**WHAT TO WORK ON:**
1. In the forum thread, which three rifles does Sentry18 name as smaller, lighter, cheaper and more accurate options than the 10/22?
2. Reproduce the portion of the forum thread starting at "Now that made" and ending at "version for a BOB.".

**SOURCE EXCERPT:**
::::

# Ruger 10/22 breakdown



## Halloween (Nov 24, 2012)

Thoughts on this as company to the B.O.B. The back pack it comes with has plenty of room for some mre's, supplies etc
Heck maybe a replacement for the B.O.B



Sent from my iPod touch using Survival Forum


----------



## Geek999 (Jul 9, 2013)

I think you mean the 10/22 Takedown, not breakdown. I own one. I like it. It's pretty much like every other 10/22 made with the added feature of being able to detach the barrel easily and package in either the backpack that comes with it or something else if you wish. Most 10/22 aftermarket parts will fit. There are a few bits, notably the stock, that are unique, but there are aftermarket stocks appearing for it and I am sure there will be more later.

I think the pack is a bit small for a BOB, but with the Molle strapping you could attach it to a larger backpack or just move the rifle to the larger pack. Your choice.

If you have any specific questions about it, I'll try to answer.


----------



## Halloween (Nov 24, 2012)

Force of habit calling it breakdown to those who really don't understand
But I assumed those here and people who know would get it and the play on words!!!
Sorry 


Sent from my iPod touch using Survival Forum


----------



## Halloween (Nov 24, 2012)

Also I have no questions. I own my share of arms. Just tossing it out there!



Sent from my iPod touch using Survival Forum


----------



## Caribou (Aug 18, 2012)

I don't have the takedown model but if you want to send me yours for a couple years I'd be glad to get back to you with a product review.:2thumb:


----------



## Halloween (Nov 24, 2012)

Now that made me laugh - thanks


Sent from my iPod touch using Survival Forum


----------



## Sentry18 (Aug 5, 2012)

While the 10/22 is very popular, there are smaller, lighter, cheaper and more accurate options out there. The new Chiappa 22, Marlin Papoose and Henry Survival Rifle being 3 examples. I would even take the Marlin 795 over it, but that's just my opinion. If the 10/22 is your must have rifle then it's a better option than the not take down version for a BOB.


----------



## Halloween (Nov 24, 2012)

I agree but I was made an offer I could not refuse. 


Sent from my iPod touch using Survival Forum


----------



## hiwall (Jun 15, 2012)

The 10/22 is one of the most popular 22 rifles ever made for a reason.


----------



## Geek999 (Jul 9, 2013)

hiwall said:


> The 10/22 is one of the most popular 22 rifles ever made for a reason.

::::

**INFORMATION PROVIDED:**
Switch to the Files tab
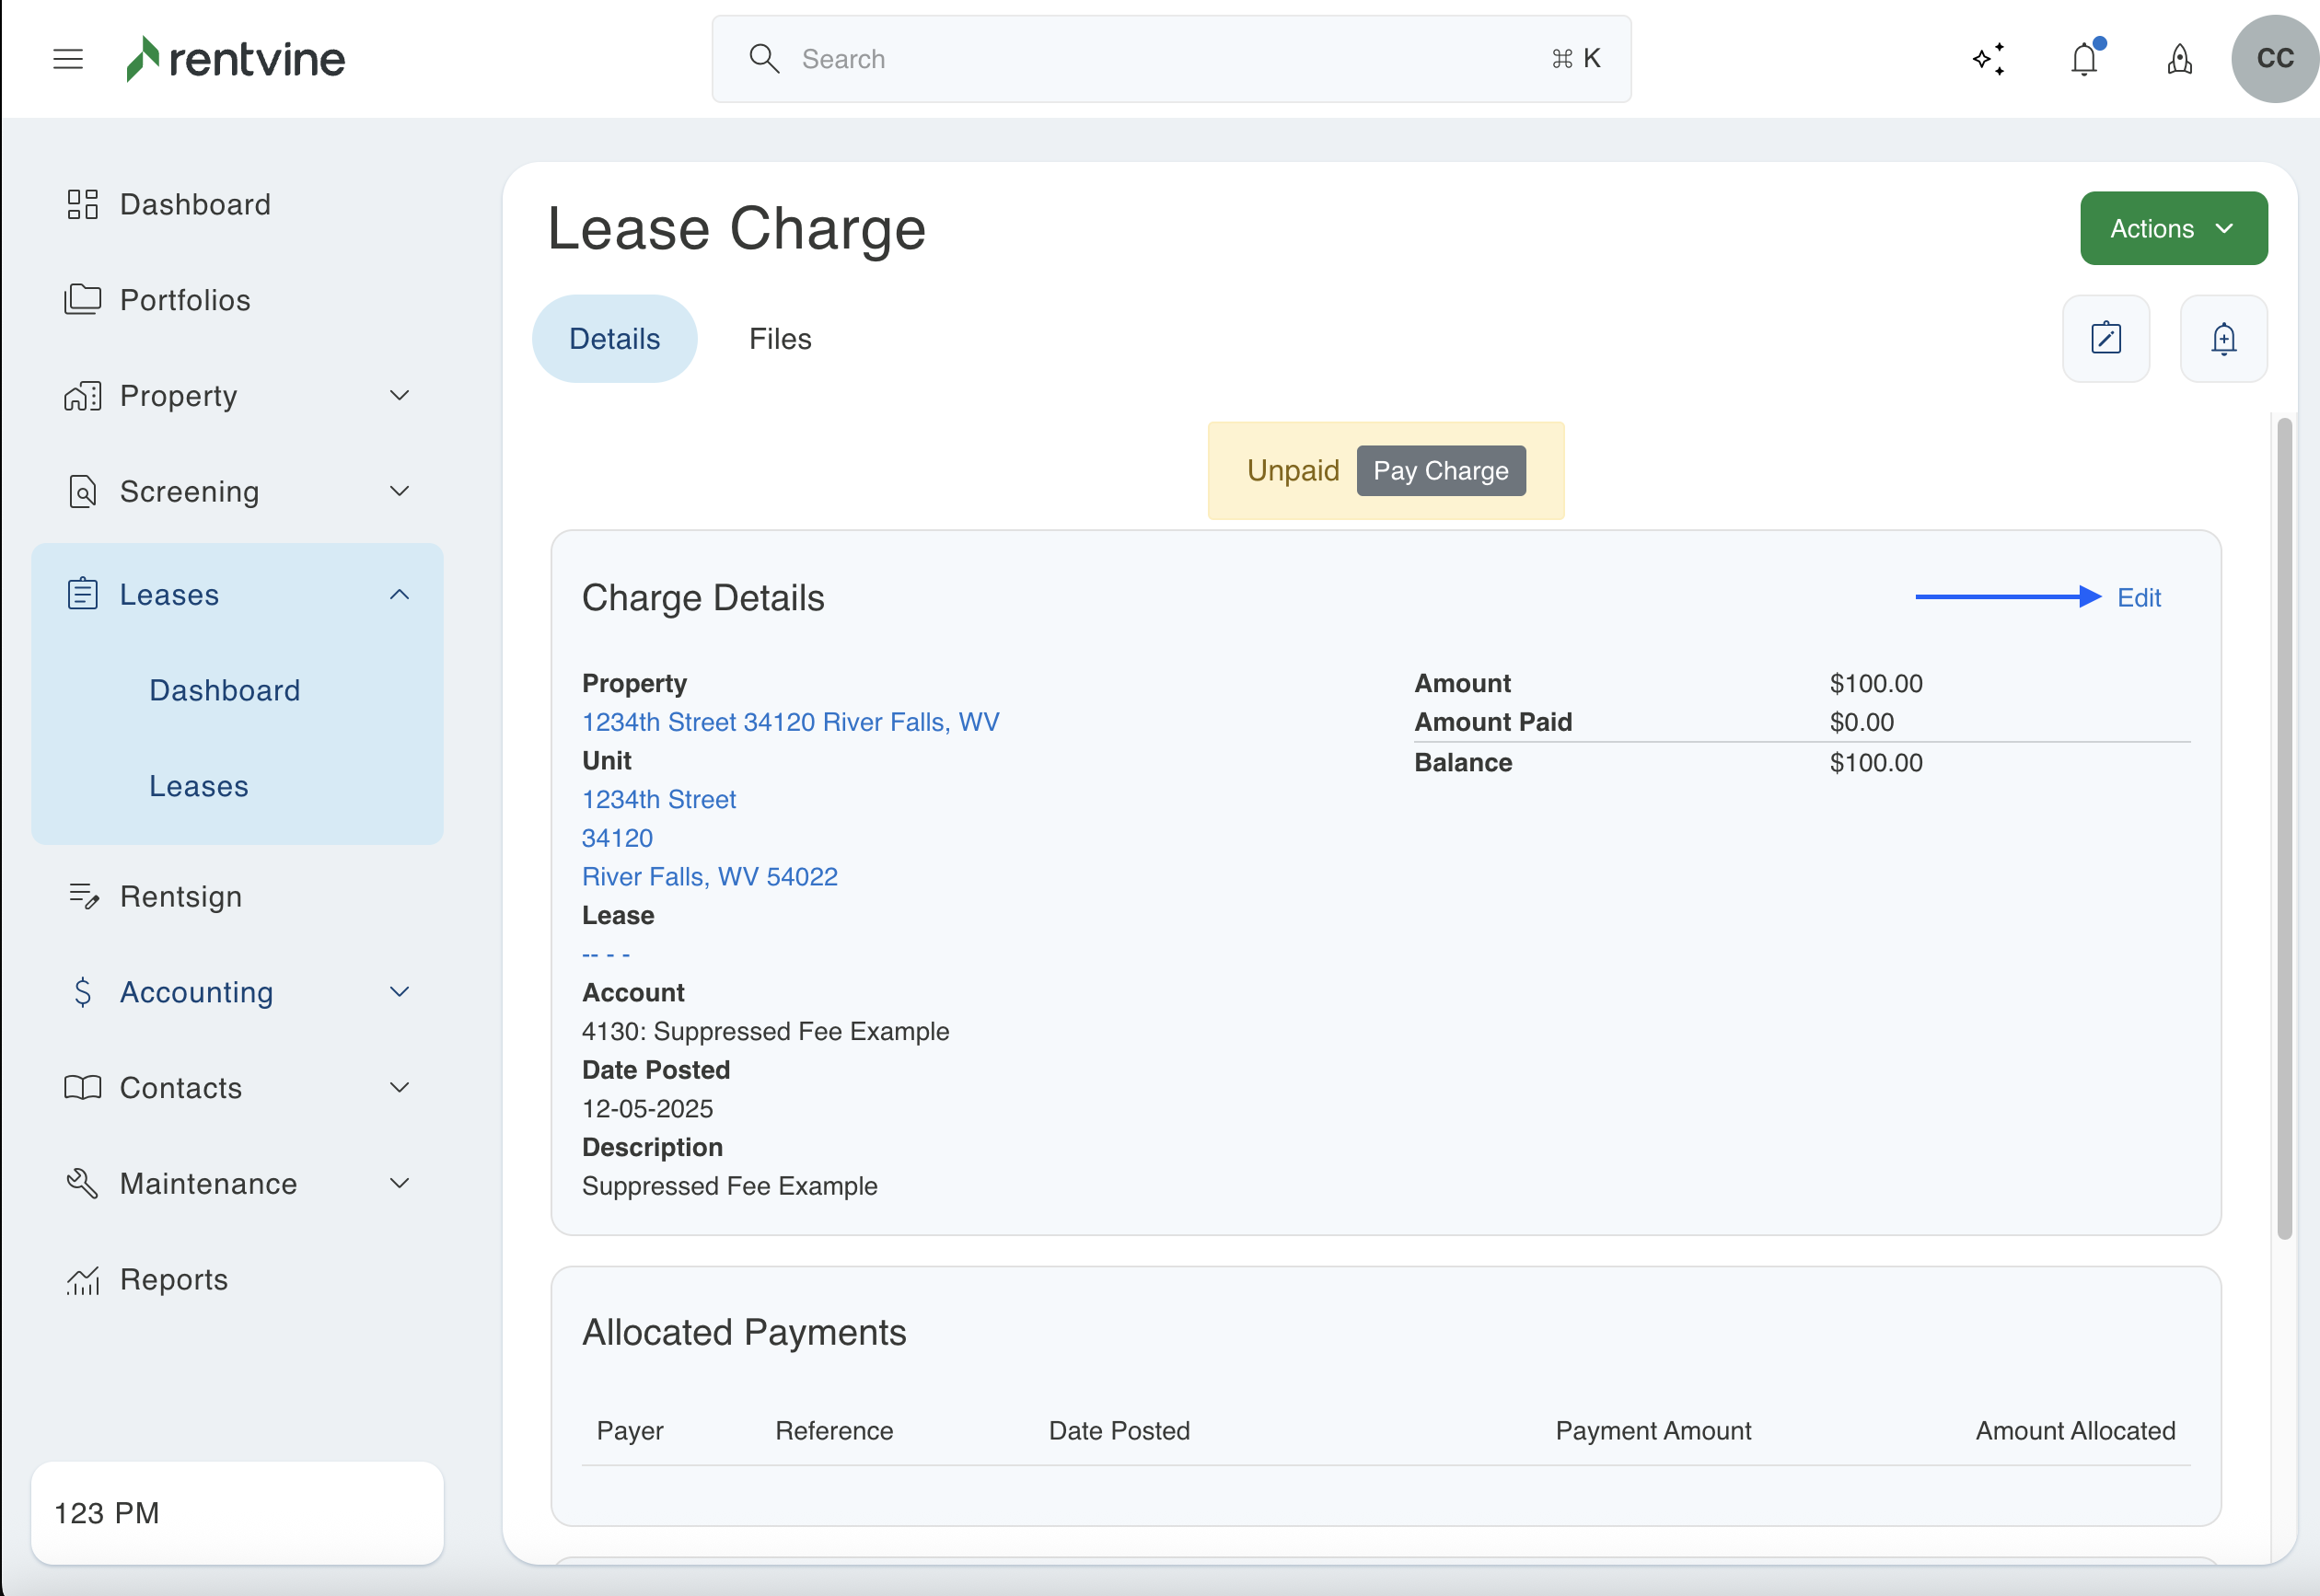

::::

**ANSWER LIST:**
1. The new Chiappa 22, the Marlin Papoose and the Henry Survival Rifle.

2.
Now that made me laugh - thanks


Sent from my iPod touch using Survival Forum


----------



## Sentry18 (Aug 5, 2012)

While the 10/22 is very popular, there are smaller, lighter, cheaper and more accurate options out there. The new Chiappa 22, Marlin Papoose and Henry Survival Rifle being 3 examples. I would even take the Marlin 795 over it, but that's just my opinion. If the 10/22 is your must have rifle then it's a better option than the not take down version for a BOB.